Primes, factors, multiples, HCF and LCM

A foundational Edexcel topic. Both Foundation and Higher use prime factorisation; Higher applies HCF/LCM in algebraic contexts.

Vocabulary

• Factor of n: a positive integer that divides n exactly. Factors of 12: 1, 2, 3, 4, 6, 12.
• Multiple of n: any product n × k where k is a positive integer. Multiples of 4: 4, 8, 12, 16, ...
• Prime number: integer > 1 with exactly two factors (1 and itself).
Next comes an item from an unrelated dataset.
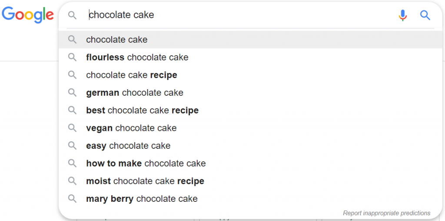445x221 pixels.
Task: Choose mary berry chocolate cake suggestion
Action: tap(250, 198)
First primes: 2, 3, 5, 7, 11, 13, 17, 19, 23, 29.
• Composite: integer > 1 that is not prime.

Note: 1 is neither prime nor composite.

Prime factorisation

Every integer > 1 can be written uniquely as a product of primes. Edexcel typically asks for index (power) form.
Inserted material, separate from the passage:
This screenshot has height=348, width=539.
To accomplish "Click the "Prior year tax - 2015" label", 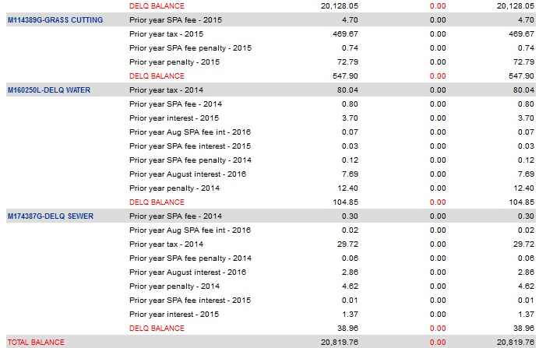I will click(168, 33).
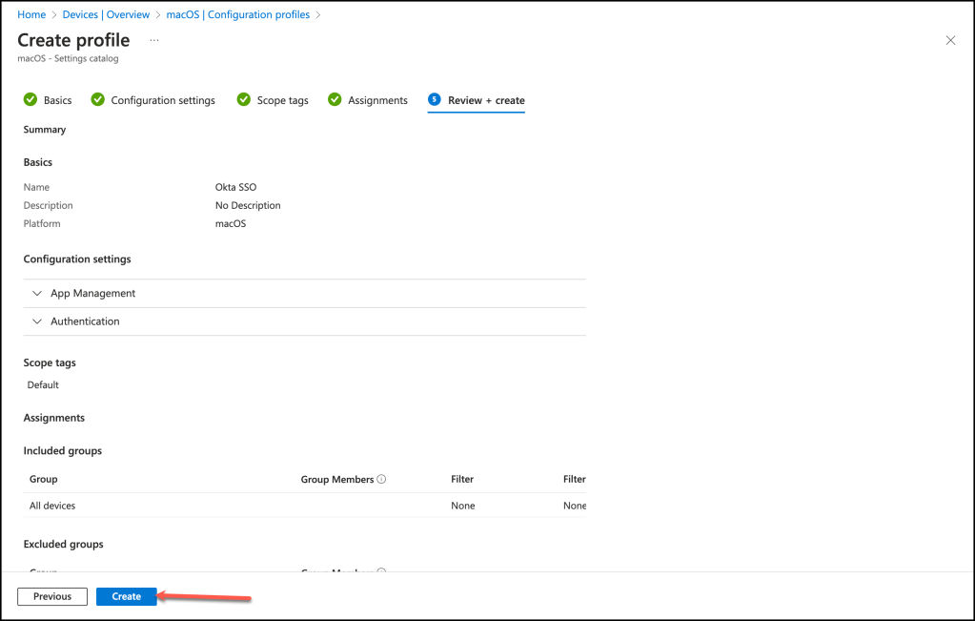Click the step 5 circle icon
Viewport: 975px width, 621px height.
coord(435,99)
Use a factor tree (or repeated division by small primes):

60 = 2 × 30 = 2 × 2 × 15 = 2 × 2 × 3 × 5 = 2² × 3 × 5.

Standard form: 2² × 3 × 5.

Highest common factor (HCF)

HCF of m and n: largest integer dividing both.
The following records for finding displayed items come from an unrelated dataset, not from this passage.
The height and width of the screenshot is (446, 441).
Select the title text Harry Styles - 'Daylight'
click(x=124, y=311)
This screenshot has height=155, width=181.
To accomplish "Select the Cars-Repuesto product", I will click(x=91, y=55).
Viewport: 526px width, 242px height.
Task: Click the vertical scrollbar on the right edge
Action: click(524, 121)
Method (Edexcel recommended): list prime factorisations and take the lowest power of each shared prime.

HCF(60, 84): 60 = 2² × 3 × 5. 84 = 2² × 3 × 7. Common: 2² × 3 = 12. So HCF = 12.

Lowest common multiple (LCM)

LCM of m and n: smallest positive integer that is a multiple of both.

Method: take the highest power of every prime that appears in either.

LCM(60, 84): 2² × 3 × 5 × 7 = 4 × 3 × 5 × 7 = 420.

Useful identity: HCF × LCM = m × n. Check: 12 × 420 = 5040 = 60 × 84 ✓.

Edexcel exam tip

For a 3-mark "find the HCF and LCM of 36 and 90" question, lay out:

• Prime factorisation of each (M1 each)
• Compare and pick HCF and LCM with reasoning A1

A Venn diagram of prime factors (intersection = HCF, union = LCM) is a popular Edexcel mark-scheme presentation.

Common Edexcel question pattern

"Two buses leave a station at the same time. Bus A returns every 20 minutes and Bus B every 24 minutes. After how many minutes do they next leave together?"

Answer: LCM(20, 24). 20 = 2² × 5; 24 = 2³ × 3. LCM = 2³ × 3 × 5 = 120 minutes.